To demonstrate the fairness-agnostic property of our algorithm (RQ4), we evaluated our method against the baseline dataset on multiple measures and examine whether the objective was improved (see Fig. 2). The COMPAS dataset was used for this experiment. The chosen objectives are: the absolute value of Pearson’s \(\rho \), NMI (2), and the objective of disparate impact (DI) as given by [9]. All other experimental settings remained the same as described prior, except that other pre-processing methods were not used.

Fig. 2.
figure 2

Results of optimizing different discrimination objectives with our method on the COMPAS dataset. Objectives are ordered by columns, classifiers by rows. The y-axis displays AUC.

It can be observed that all discrimination measures were lowered significantly. Generally, our method was able to optimize on any fairness notion, as evidenced here and Sect. 6.1. It was even able to outperform algorithms that were specifically designed for a single metric, demonstrating its adaptability.

7 Conclusion

Machine learning can be utilized for malicious purposes if estimators are trained on data that is biased against certain demographic groups. This can have an incredibly negative impact on the decisions made and the groups that are being discriminated against.

The presented pre-processing method in this work is a sampling-based optimization algorithm that firstly uses a statistical model to learn the distribution of the given dataset, then samples points from this distribution, and determines which one to add to the data to minimize the discrimination. This process continues until the predefined criteria set by the user are satisfied. The method can optimize any discrimination measure as it is treated as a black-box, making it more accessible for wider use cases.

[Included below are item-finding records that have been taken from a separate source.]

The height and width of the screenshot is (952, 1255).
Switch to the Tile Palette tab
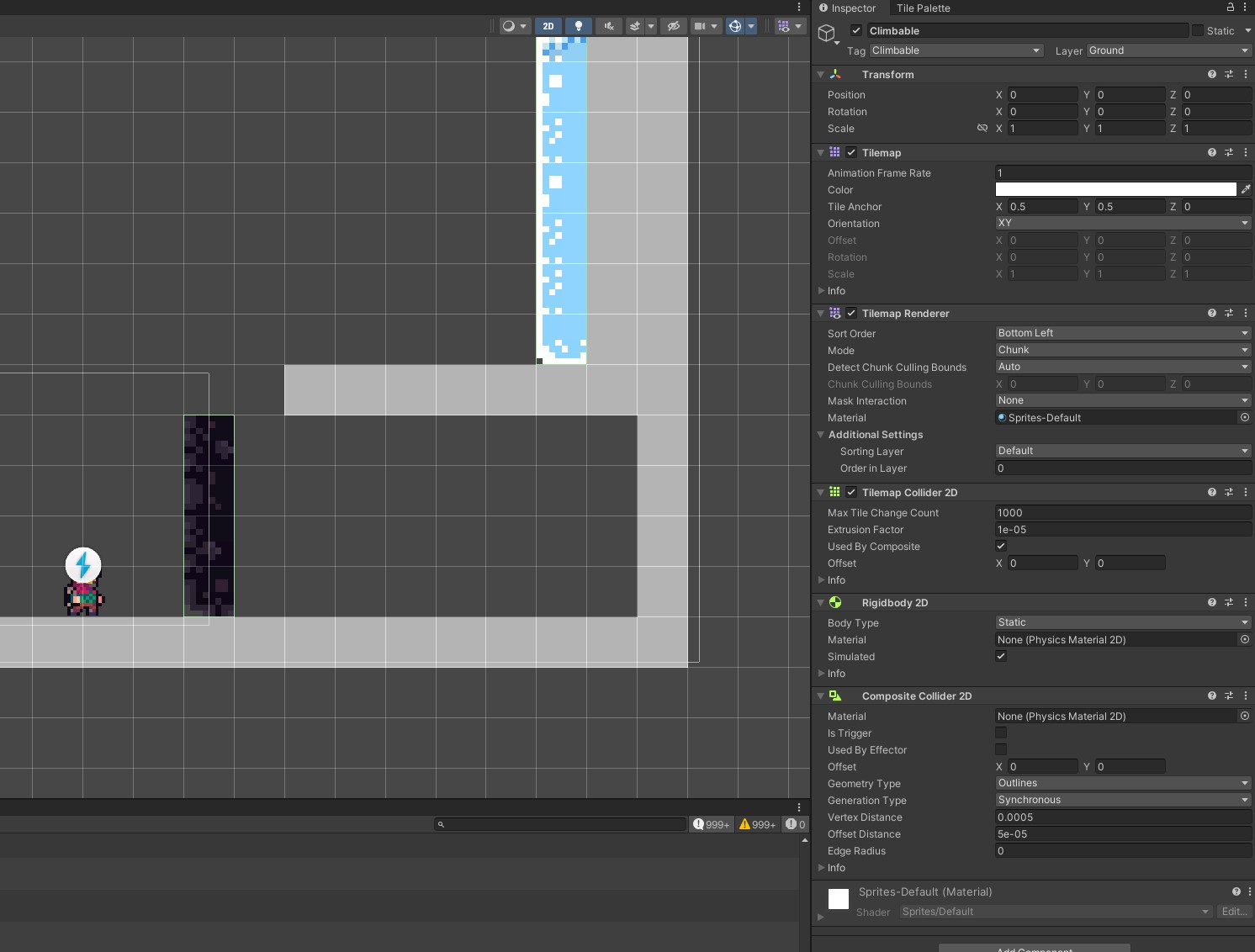click(x=923, y=8)
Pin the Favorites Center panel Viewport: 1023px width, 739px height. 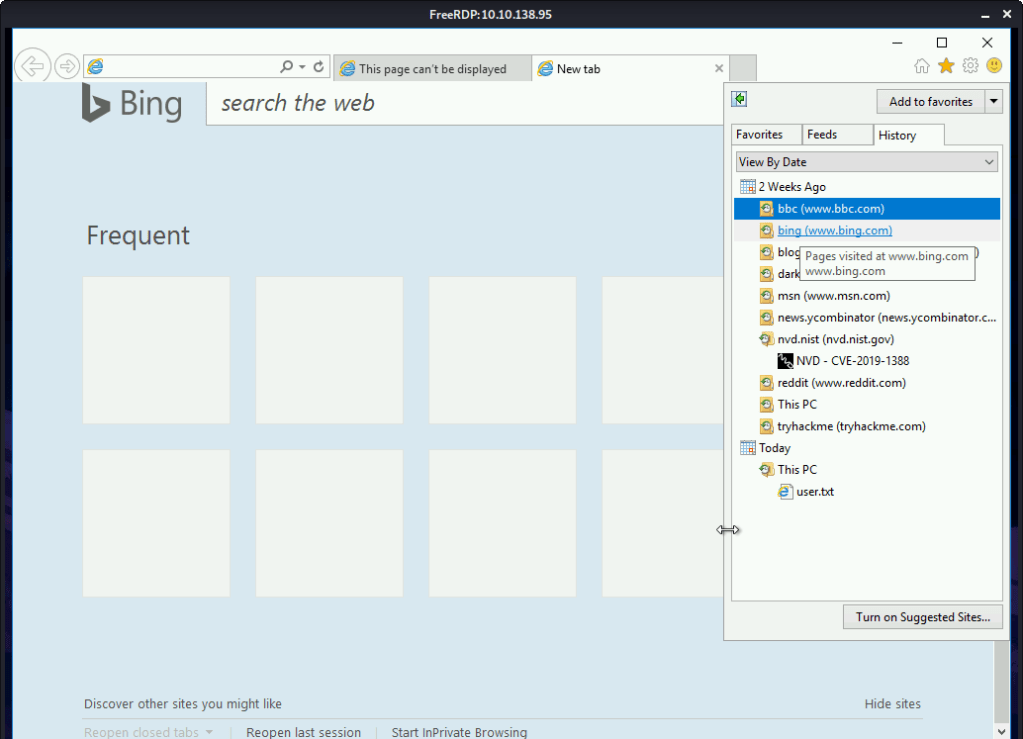(739, 99)
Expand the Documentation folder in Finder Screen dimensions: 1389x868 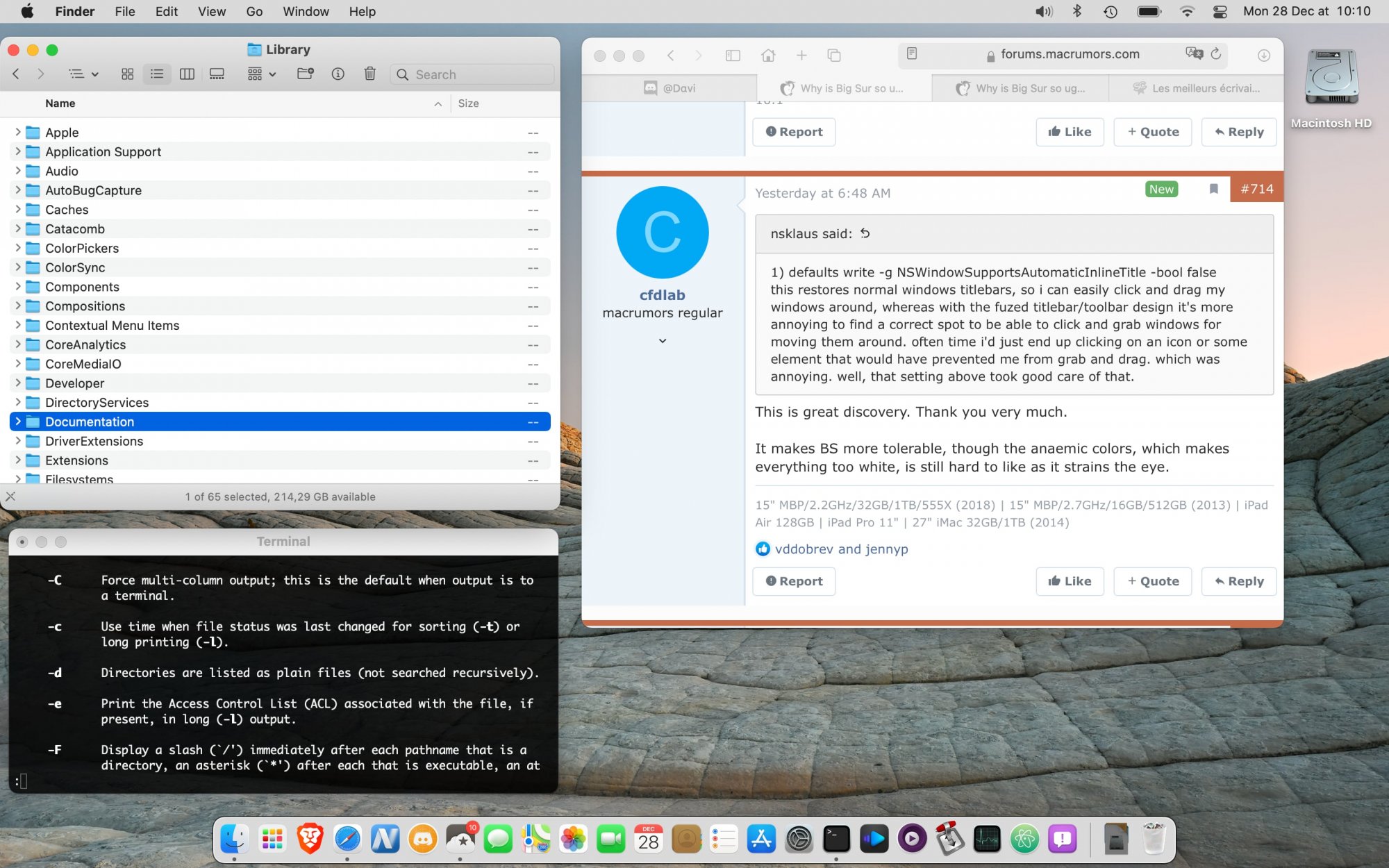(x=17, y=421)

The results of our experiments demonstrate that our technique is reliable and significantly reduces discrimination while not compromising accuracy. Although a few other methods performed similarly in a few experiments, they were not compatible with certain estimators or even added bias to the original data. Because fairness was improved among the experiments and our method adds samples, it indicates that representativeness can be achieved with our method. Our research underscores the importance of addressing bias in data and we hope to contribute such concerns in data analytics and knowledge discovery applications.

8 Discussion and Future Work

The results of our approach demonstrate that it is possible to achieve fairness in machine learning models using generated data points. Despite our approach showing promise, it is important to acknowledge that our results rely heavily on the quality of the statistical model used to generate synthetic data. For tabular data, Gaussian copula [22] seems to be a good choice.

In future work, we aim to explore the potential of our method in making pre-trained models fairer with our method. While retraining large models using debiased datasets may not always be feasible from a cost-effective perspective, our approach allows using generated data to fine-tune the model for fairness, which provides a more efficient alternative.

Additionally, our evaluation deals with datasets where the protected attribute is a binary variable, which leaves some use cases untreated. Neglecting to recognize non-binary groups can lead to overlooking those who are most in need of attention. Similarly, research on dealing with multiple protected attributes at the same time could be done. This is to make sure that no protected group is being disadvantaged. Previous studies have touched on this subject [1, 4, 32], but we hope to reformulate these issues as objectives that work with our approach.